Not everybody owned an efficient vacuum sweeper in those days. The Fuller Brush man might sell you a carpet sweeper, which was simply a device combining the dustpan, broom and housemaid of a past era into a handy little box with a handle so that the housewife could gather up surface dirt and crumbs for herself. The deep-seated soot and grit, out of reach of the rotating brush, would wait until spring cleaning when the rugs and carpets could be hung outdoors and the dust beaten out of them with a tool much like a giant flyswatter– one of those jobs delegated to older children.
Most homeowners relied on wallpaper to provide both decoration and clean wall surfaces in family living areas and bedrooms. Kitchens and bathrooms often had painted walls because painted surfaces could be washed often, but most wallpapers were not washable. Wallpaper cleaner offered a solution for getting rid of those sooty stains on walls near heat outlets. The material felt and looked like Silly Putty or those kneaded erasers some artists use. It generally started out a fresh pinkish color and gradually turned dark gray as it was rolled and wiped across the wallpaper to absorb those sooty deposits. It was a fairly effective but time-consuming method of avoiding the cost of new wallpaper each year, and this tedious chore was often given to children (in my case, as a redeeming activity for those who had defaced walls with crayons and pencils in the past).

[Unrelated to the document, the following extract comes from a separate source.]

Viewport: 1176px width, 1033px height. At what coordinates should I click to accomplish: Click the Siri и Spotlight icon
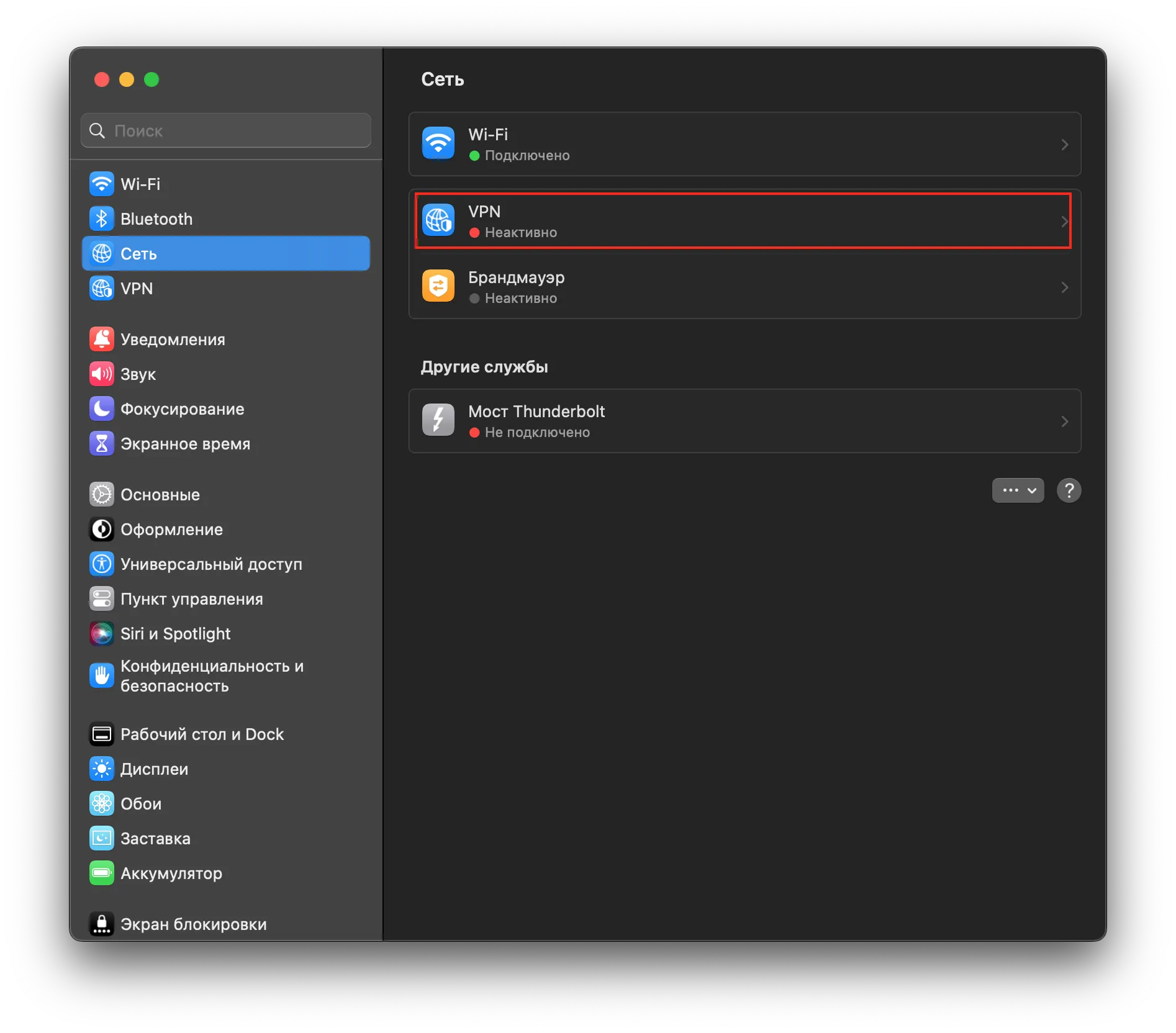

Once the weather turned reliably benign, it was time to pack away heavy winter coats and sweaters, and to wash the windows. Window washing was usually combined with exchanging the winter’s storm windows for window screens that would let in fresh, cooling breezes while keeping out flies and other insects. At my house, this activity always took place on weekends because it required my dad’s help with the storms and screens. It also included a fire drill, which none of us girls recognized as such at the time.For several years, we lived in a small house with two bedrooms finished off in what would have been half of the attic space. The bedrooms were reached by way of a narrow, enclosed stairway that went up from the dining room in the center of the house. There was one window in each of the bedrooms and our parents feared that the stairway could easily become cut off during a fire and that we girls needed a way to escape quickly from the upstairs. We were allowed to help put up the screens so that we knew how to remove them, and then we played “jumping out the window” over and over until we were not just comfortable, but eager to leap from the window into Dad’s arms as he stood below. One of my clearest memories of this ritual rehearsal occurred during the last spring we lived in that house. My youngest sister, around age 2, was reluctant to jump at first and hung back, clinging to Mother. Our oldest sister, by then a budding teenager, pushed her aside and climbed onto the window sill, ready to show her how it was done. Dad, waiting below for the littlest girl to make up her mind and gather the courage to jump, was relaxed and not expecting a 100-pound missile to come hurtling down at him.